***** Dataset rows

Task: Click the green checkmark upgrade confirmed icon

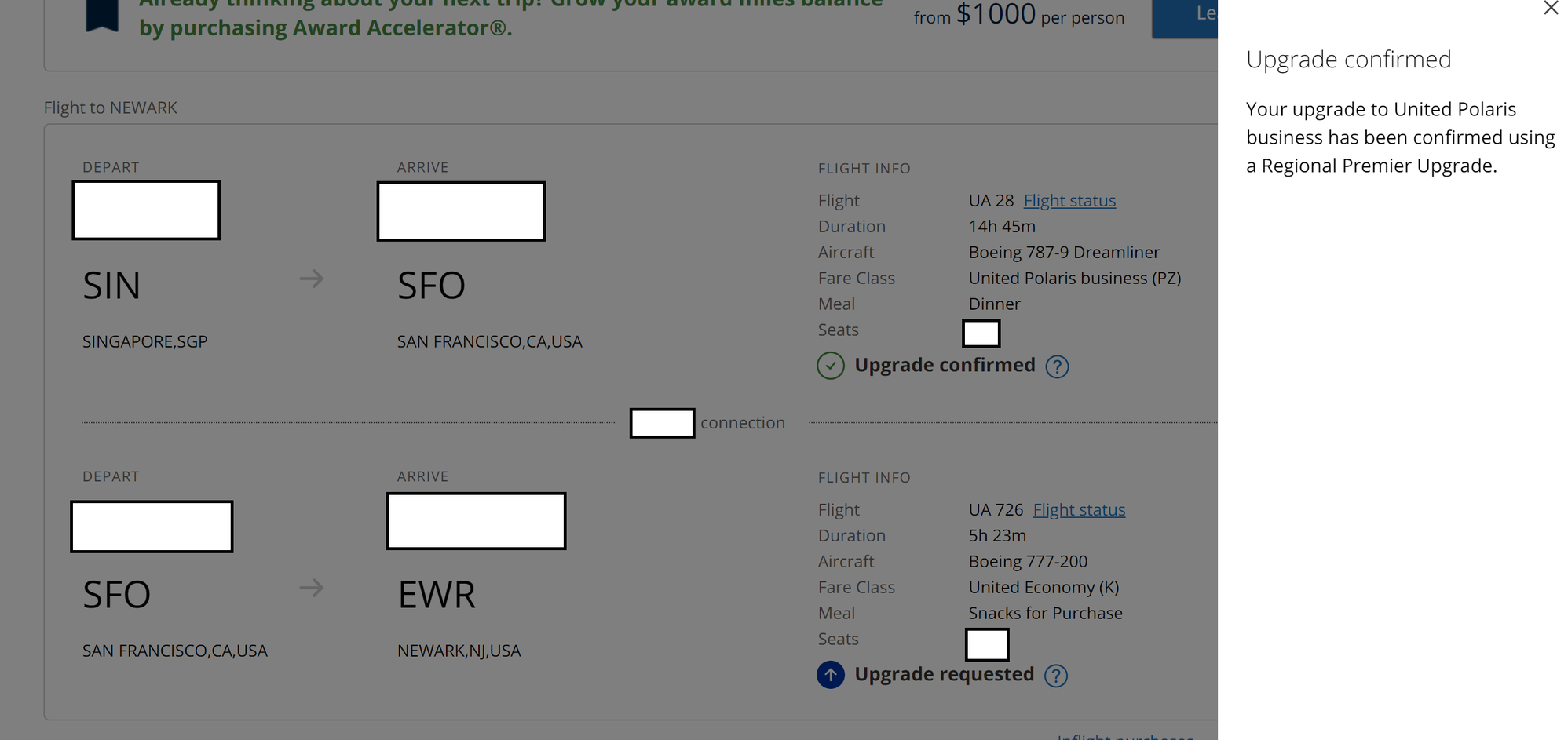Action: 830,366
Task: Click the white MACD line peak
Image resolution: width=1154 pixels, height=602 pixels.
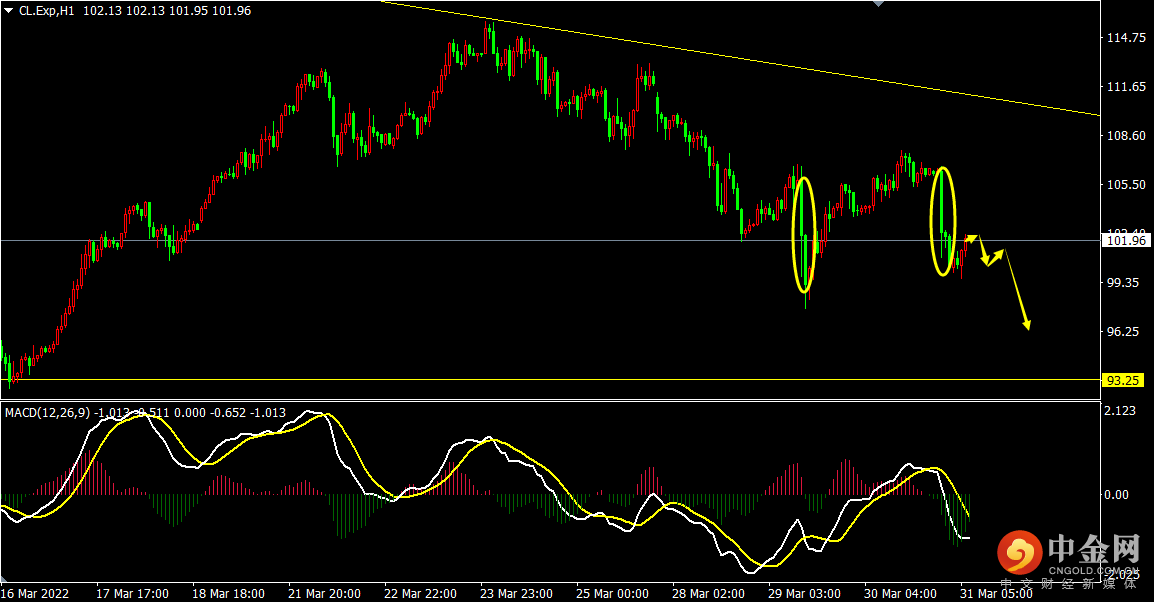Action: [x=308, y=413]
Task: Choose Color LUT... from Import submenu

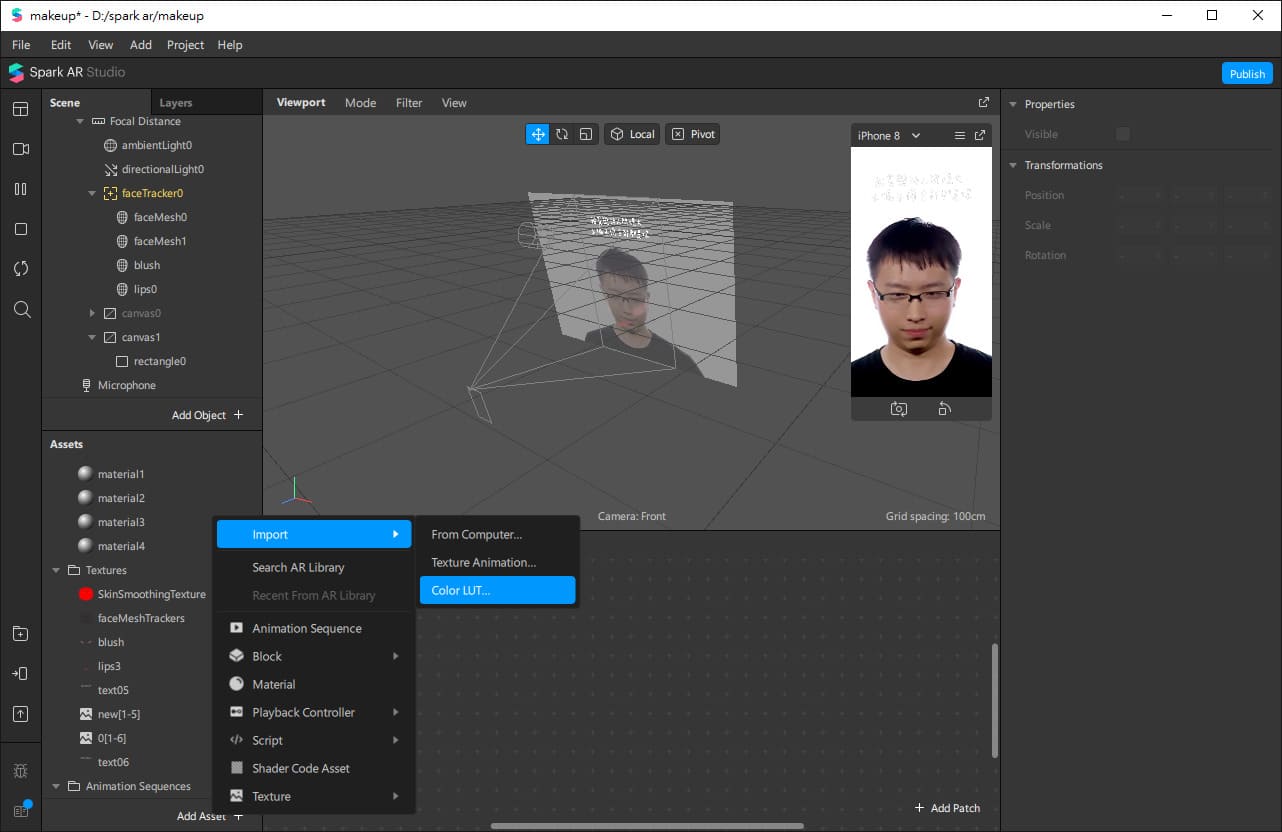Action: [497, 590]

**********

Task directions — Update the material above by replacing every "Click" with "Select" and leaving everything else unchanged. Omit the pictures from your version.

Response —
Task: Select the green checkmark upgrade confirmed icon

Action: 830,366
Task: Select the white MACD line peak
Image resolution: width=1154 pixels, height=602 pixels.
Action: [x=308, y=413]
Task: Choose Color LUT... from Import submenu

Action: [497, 590]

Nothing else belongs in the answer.